For weeks I've been threatening you with the secrets of how to make money from crochet, and have yet to deliver the goods.  Partly this is because I wanted it to be a neat little list, a ten point guide of cute little soundbites that made it all sound easy and obvious, and partly because I don't want to be condescending and every time I've tried to write something that's how it sounds.

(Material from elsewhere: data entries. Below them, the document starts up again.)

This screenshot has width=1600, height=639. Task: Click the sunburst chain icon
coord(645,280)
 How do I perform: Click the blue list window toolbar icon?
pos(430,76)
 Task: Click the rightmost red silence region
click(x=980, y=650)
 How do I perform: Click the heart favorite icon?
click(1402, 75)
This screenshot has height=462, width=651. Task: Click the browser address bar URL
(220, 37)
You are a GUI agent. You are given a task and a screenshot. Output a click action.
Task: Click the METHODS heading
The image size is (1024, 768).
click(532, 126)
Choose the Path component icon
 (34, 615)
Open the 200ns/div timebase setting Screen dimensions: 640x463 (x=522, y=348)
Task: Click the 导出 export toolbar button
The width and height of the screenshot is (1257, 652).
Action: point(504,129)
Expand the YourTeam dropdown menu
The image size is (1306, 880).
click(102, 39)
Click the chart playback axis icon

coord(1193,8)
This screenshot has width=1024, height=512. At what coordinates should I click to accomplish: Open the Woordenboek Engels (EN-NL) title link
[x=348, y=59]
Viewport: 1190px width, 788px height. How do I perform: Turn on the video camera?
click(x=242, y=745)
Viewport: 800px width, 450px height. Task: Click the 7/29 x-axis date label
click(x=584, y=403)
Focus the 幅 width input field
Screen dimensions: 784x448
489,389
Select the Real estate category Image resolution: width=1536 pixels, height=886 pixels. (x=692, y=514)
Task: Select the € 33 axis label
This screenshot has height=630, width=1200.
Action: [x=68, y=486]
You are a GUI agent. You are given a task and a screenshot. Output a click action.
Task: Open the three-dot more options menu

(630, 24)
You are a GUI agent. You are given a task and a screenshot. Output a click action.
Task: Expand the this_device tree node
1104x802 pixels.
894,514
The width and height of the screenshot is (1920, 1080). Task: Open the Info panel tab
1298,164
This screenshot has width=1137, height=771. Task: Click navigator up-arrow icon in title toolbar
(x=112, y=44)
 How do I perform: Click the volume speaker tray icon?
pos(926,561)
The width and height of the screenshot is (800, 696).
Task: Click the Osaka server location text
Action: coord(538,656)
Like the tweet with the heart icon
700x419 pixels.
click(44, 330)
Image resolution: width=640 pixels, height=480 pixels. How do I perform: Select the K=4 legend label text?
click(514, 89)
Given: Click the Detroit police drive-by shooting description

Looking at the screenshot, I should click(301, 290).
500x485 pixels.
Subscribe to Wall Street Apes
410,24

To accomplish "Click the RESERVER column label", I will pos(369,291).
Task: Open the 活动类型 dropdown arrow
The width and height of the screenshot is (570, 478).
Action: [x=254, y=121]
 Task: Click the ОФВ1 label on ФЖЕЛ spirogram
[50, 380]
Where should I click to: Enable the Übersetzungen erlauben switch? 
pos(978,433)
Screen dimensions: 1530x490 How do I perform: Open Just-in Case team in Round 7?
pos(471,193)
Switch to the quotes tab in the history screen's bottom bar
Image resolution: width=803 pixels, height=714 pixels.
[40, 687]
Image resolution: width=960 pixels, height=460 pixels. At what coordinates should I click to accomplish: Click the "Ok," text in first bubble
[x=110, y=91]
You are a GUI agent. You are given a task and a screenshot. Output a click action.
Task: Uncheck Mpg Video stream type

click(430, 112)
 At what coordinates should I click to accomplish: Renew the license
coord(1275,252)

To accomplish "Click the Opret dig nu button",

Finally I’ve settled on sharing my experience, and the journey I’ve gone through to get to this point – the point where I’m officially a ‘crochet designer’ and making money from it.  And for the sake of keeping things web-page readable it’s going to be in installments

Are you sitting comfortably?

Part I
Once upon a time there was a little girl who loved to make things (don’t worry, I won’t keep this up, oh, it seems important to tell you at this point that I’m an identical twin, because we’ve got the same making and lifestyle ambitions, but have gone very different ways about, and it has some relevance to how things turn out), but I’ve always made stuff, fabric and soft materials are my favourite, and while I have had a go a most things, sewing and stitching are always my fallback – the same goes for my twin.

This is us.

When I left school my sister and I went to art college, but I left after the first year to follow a more academic route, my theory was that I’d always be good at making and drawing so  I didn’t need a qualification in it, I might as well get a qualification in something else.  My sister went on to do fashion at university (more of that later) I did Philosophy and then a post grad in Museum Studies. 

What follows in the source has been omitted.